┌─ Raw data

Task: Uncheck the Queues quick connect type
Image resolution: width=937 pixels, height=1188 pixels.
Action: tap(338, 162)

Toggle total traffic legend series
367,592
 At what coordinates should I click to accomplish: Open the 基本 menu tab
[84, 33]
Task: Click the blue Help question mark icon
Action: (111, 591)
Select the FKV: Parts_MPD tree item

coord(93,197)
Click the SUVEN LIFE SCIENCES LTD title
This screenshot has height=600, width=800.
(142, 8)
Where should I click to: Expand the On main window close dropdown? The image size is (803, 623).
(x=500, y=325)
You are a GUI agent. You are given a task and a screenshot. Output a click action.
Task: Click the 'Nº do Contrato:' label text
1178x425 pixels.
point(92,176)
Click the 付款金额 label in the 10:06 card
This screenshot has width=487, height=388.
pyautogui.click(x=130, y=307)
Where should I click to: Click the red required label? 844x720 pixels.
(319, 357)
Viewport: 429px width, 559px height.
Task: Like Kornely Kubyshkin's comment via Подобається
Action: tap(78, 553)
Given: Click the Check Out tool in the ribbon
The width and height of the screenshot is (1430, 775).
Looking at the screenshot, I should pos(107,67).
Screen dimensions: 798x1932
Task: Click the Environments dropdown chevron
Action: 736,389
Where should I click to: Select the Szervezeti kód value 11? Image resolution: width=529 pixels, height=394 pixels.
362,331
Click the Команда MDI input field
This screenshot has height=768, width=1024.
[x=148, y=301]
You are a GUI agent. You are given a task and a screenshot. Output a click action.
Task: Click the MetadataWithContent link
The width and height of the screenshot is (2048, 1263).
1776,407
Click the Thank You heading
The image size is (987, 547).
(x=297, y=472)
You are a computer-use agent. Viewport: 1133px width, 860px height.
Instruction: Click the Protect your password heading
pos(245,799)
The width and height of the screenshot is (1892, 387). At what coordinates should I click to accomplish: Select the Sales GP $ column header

└─

• Work task: Please copy the entire listing, leaving each line exactly as written.

• Written solution:
Task: Uncheck the Queues quick connect type
Image resolution: width=937 pixels, height=1188 pixels.
Action: tap(338, 162)

Toggle total traffic legend series
367,592
 At what coordinates should I click to accomplish: Open the 基本 menu tab
[84, 33]
Task: Click the blue Help question mark icon
Action: (111, 591)
Select the FKV: Parts_MPD tree item

coord(93,197)
Click the SUVEN LIFE SCIENCES LTD title
This screenshot has height=600, width=800.
(142, 8)
Where should I click to: Expand the On main window close dropdown? The image size is (803, 623).
(x=500, y=325)
You are a GUI agent. You are given a task and a screenshot. Output a click action.
Task: Click the 'Nº do Contrato:' label text
1178x425 pixels.
point(92,176)
Click the 付款金额 label in the 10:06 card
This screenshot has width=487, height=388.
pyautogui.click(x=130, y=307)
Where should I click to: Click the red required label? 844x720 pixels.
(319, 357)
Viewport: 429px width, 559px height.
Task: Like Kornely Kubyshkin's comment via Подобається
Action: tap(78, 553)
Given: Click the Check Out tool in the ribbon
The width and height of the screenshot is (1430, 775).
Looking at the screenshot, I should pos(107,67).
Screen dimensions: 798x1932
Task: Click the Environments dropdown chevron
Action: 736,389
Where should I click to: Select the Szervezeti kód value 11? Image resolution: width=529 pixels, height=394 pixels.
362,331
Click the Команда MDI input field
This screenshot has height=768, width=1024.
[x=148, y=301]
You are a GUI agent. You are given a task and a screenshot. Output a click action.
Task: Click the MetadataWithContent link
The width and height of the screenshot is (2048, 1263).
1776,407
Click the Thank You heading
The image size is (987, 547).
(x=297, y=472)
You are a computer-use agent. Viewport: 1133px width, 860px height.
Instruction: Click the Protect your password heading
pos(245,799)
The width and height of the screenshot is (1892, 387). At what coordinates should I click to accomplish: Select the Sales GP $ column header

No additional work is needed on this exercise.